Alaska Airlines is reportedly going to buy Richard Branson’s Virgin America Airlines for $2.6 billion, according to Forbes.
It’s suggested that the buyout was actually disappointing to Branson for a variety of reasons. According to Business Insider, Alaska Airlines bought Virgin America to merge both companies and to set laws by the Department of Transportation in order to lessen Branson’s influence in the American airline industry because he’s not American.
Branson made a statement on the Virgin Air website where he talks about the start of the company and how it grew out of frustration.
— Richard Branson (@richardbranson) April 4, 2016
“In 2007, when the airline started service, 60 per cent of the industry was consolidated. Today, the four mega airlines control more than 80 per cent of the US market. Consolidation is a trend that sadly cannot be stopped. Likely feeling the same competitive pressures as Virgin America, Alaska Airlines approached Virgin America with a proposal to merge. The board of Virgin America has accepted an offer from Alaska, and if the merger is approved by Virgin America shareholders and regulatory authorities, the two airlines will become one.”
Branson states that the reason he started the Virgin Air company was to provide quality service to the customer as other airlines were ignoring them. Branson even said that he would set the safety standard for the airline industry.
In the statement, Branson says that his company shares – which are 30 percent – had been turned into non-voting shares so that he did not have any influence in the merger.
Virgin Airlines got its start in the early 80s when Branson partnered up with Randolph Fields and Alan Hellary, leasing a Boeing 747-200 to transport travelers between Gatwick and Newark.

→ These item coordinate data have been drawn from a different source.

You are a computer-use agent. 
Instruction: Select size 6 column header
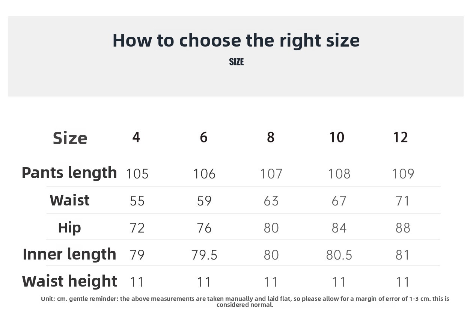[203, 137]
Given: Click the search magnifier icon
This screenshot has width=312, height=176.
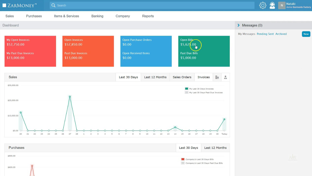Looking at the screenshot, I should point(53,5).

Virgin Airlines has been touted for its exceptional customer service.
The airline has also touted the same record; Alaska Airlines updated their statement on their site last July.
“Alaska Airlines is the seventh-largest U.S. airline based on passenger traffic and is one of the most popular U.S. West Coast air carriers. Headquartered in Seattle, Alaska carries more passengers between the state of Alaska and the Lower 48 than any other airline. The airline has expanded significantly to serve several U.S. East Coast and Southern states including Nashville, Charlotte and Raleigh/Durham and will begin flying to Costa Rica later this year.”
The Cornell University Law School site refers to a law which states that more than 25 percent of an American company cannot be owned by a foreign entity, such as Branson.
Aside from Virgin America, Branson still has 10 travel affiliates that he is currently operating.
The Wall Street Journal discussed the merger and tried to explain that Alaska Airlines is not all that different from Virgin in the quality of service they offer.
In this source and others, it explains that Virgin shareholders still have to approve the deal, but considering Richard Branson’s statement, it appears to be a done deal.
— The World Epost (@breakingnewsof) March 27, 2016
The article quotes a marketing executive from San Francisco – where this airline is based – who travels on Virgin enough to give some insight into their brand.
“It’s really a boutique airline experience. The flight attendants are extremely amiable. You get the sense that they really love working for Virgin. The gates don’t look like anyone else’s gates. The furniture is different.”
The article points out the trend in mergers like these where the quality is likely to go down, given that Alaska Airlines’ CEO Brad Tilden is still learning about the Virgin brand to see how different they are.
But the Dean Of Aviation College at Embry-Riddle Aeronautical University, Brent Bowen, has said that quality is sure to drop.
“When larger airlines merged in recent years, their quality ratings dropped. Such combinations usually entail a ‘period of chaos.'”
Alaska Airlines has also apparently been able to make the airport experience less stressful while Virgin America has made the flight less stressful.
The merger is set to be completed by January of 2017.